1. Turn off Hyper-V. Run the “Turn Windows features on or off” applet and uncheck the entire “Hyper-V” tree

2. Disable Credential Guard: Run the “Edit group policy” applet, and navigate to the Local Computer Policy > Computer Configuration > Administrative Templates > System > Device Guard group. For the “Turn On Virtualization Based Security”, set it to “Disabled”

3. Turn off hypervisor in the boot loader: in PowerShell as Administrator, type

*bcdedit /set hypervisorlaunchtype off*

4. Disable DeviceGuard: run the “Registry Editor” applet and navigate to Computer > HKEY_LOCAL_MACHINE > SYSTEM > CurrentControlSet > Control > DeviceGuard group. set the “EnableVirtualizationBasedSecurity” to 0, set “RequireMicrosoftSignedBootChain” to 0. Then navigate further to … Scenarios > HyperVisorEnforcedCodeIntegrity and set “Enabled” to 0

5. Disable Memory Integrity: Click search and type “defender” and open Windows Defender / Windows Security. Then click Device Security. Then click Core Isolation. Turn the Memory Integrity option “Off”

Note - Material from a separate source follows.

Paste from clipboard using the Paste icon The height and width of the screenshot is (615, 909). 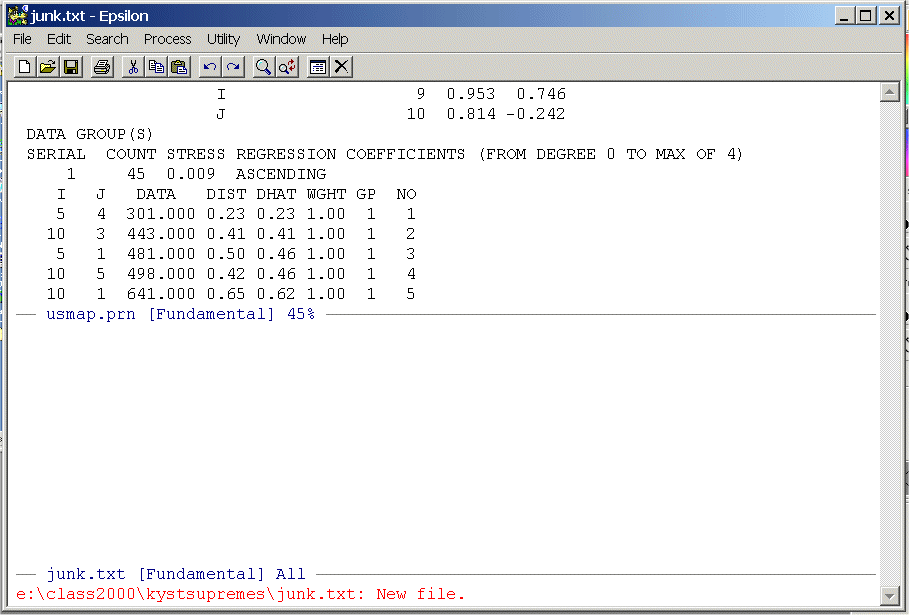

When you reboot, you should have “Virtualization Based Security: not enabled” and the Intel utility will show VT-x enabled.

If you need to use Hyper-V, you should try other alternatives such as VMWare Workstation or VirtualBox.

I’ve tested it and it works. My laptop usually heats up while running VMs but now my laptop temps are about 48-55 degrees while running VMs. When idle it’s about 39 degrees. While browsing 41-45 degrees.

Now you can run VMs without overheating issues.

Source: https://adts.link/2022/10/08/how-to...ows-11-with-virtual-machine-platform-enabled/


----------



## 2yfxco3ip (Oct 26, 2022)

ADTS001 said:


> *bcdedit /set hypervisorlaunchtype off*


This disabled WSL2 and Docker Desktop which are two tools that I need   any way around this?


----------



## ADTS001 (Oct 28, 2022)

2yfxco3ip said:


> This disabled WSL2 and Docker Desktop which are two tools that I need   any way around this?


There is no workaround for this because Windows block MSR 0x150 when hypervisor is enabled. Enable hypervisor basically disable Intel VT-X. Try using this https://poweruser.blog/docker-on-windows-10-without-hyper-v-a529897ed1cc
Or install VMWare and run linux vm. You could try powermonkey efi undervolt program https://github.com/psyq321/PowerMonkey
but compiling it is such a headache. I’ve spent hours compiling it but failed.


----------